Sue Walker

Copywriter and interpretation services for wildlife and heritage organisations

Tuesday 27 March 2012

Camels in the air?

There's been an explosion in Ashfield. It happened on Sunday. The light was blinding. The heat was intense. And when I stepped outside to see what had happened I found that we'd been hit by a heatwave. In the space of a few hours the natural world had exploded into summer.

After weeks of grasping for the first straws of spring - oystercatchers, celandines, butterburs, bees - as they seeped inch by inch into the landscape of the new season, they had now erupted in the blink of an eye. Buttery celandines are now spread thickly over the fields; the air is dense with bee-hum; and while on Friday I had rejoiced at the single peacock butterfly, by Sunday they were everywhere, dancing in the spotlight of the bright sun.

I've thrown caution to the wind and cast my clout well before May is out. It's wonderful to feel the sun on my peely-wally arms and legs for the first time since last August.  It will end in tears of course - at least for me. The heat can't last, and I will find myself one morning shivering in shorts and sandals in an icy north wind. And others may suffer too. Early breeding birds and invertebrates, emboldened by the warmth, may well pay a heavy price for their joie de vivre.

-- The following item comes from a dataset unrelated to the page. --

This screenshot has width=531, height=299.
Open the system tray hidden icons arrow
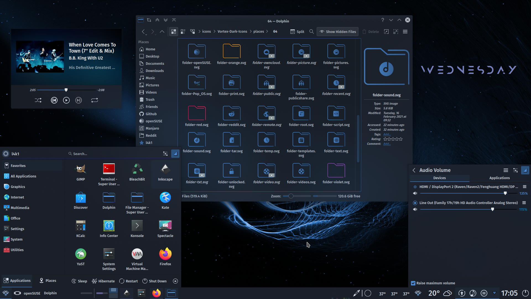coord(494,293)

We should all know better. How often this happens! We have been schooled by stories and poems to expect the seasons to gradually morph one to the other, the temperature to gently warm as the days lengthen. Instead our seasons go two steps forward and one back - although the current heat wave feels more like ten steps forward - it's been 19C instead of the average of 10C for March. Apparently hot North African air is being sucked north. 'You can smell the camels' - according to one weather forecaster! It's caught us all out. We didn't expect camels in March.

I worry that climate change will be like this. We expect things to gradually warm up. We expect governments, and their people, to gradually come round to the fact that things need to be done, and to gradually decide to change our lifestyles. But from everything I now read, it isn't going to be like that. 'Feedback mechanisms' mean that, just like in the current heatwave, changes will be explosive. Melting ice caps will reveal dark land and sea that will absorb heat much more efficiently. Melting tundra will release millions of tonnes of methane that will accelerate the greenhouse effect. Warmer seas won't be able to absorb as many greenhouse gases. So I think it's vital that we try to spread the message that the changes could be sudden, exponential - and unstoppable.

I'm enjoying the current blip in the climate - even sniffing hard to try to find the camels. But I don't want to wake up one day in a few years time and find them sitting on my doorstep because climate change has taken 100 steps forward overnight.

1 comment:

  1. I saw more small tortoiseshells today in Stirling than I've seen in the last 2 to 3 years combined. Top that off with an incredibly early male orange tip and it looks like we've skipped spring this year and gone straight to summer. Let's hope that we still get a summer when we're meant to!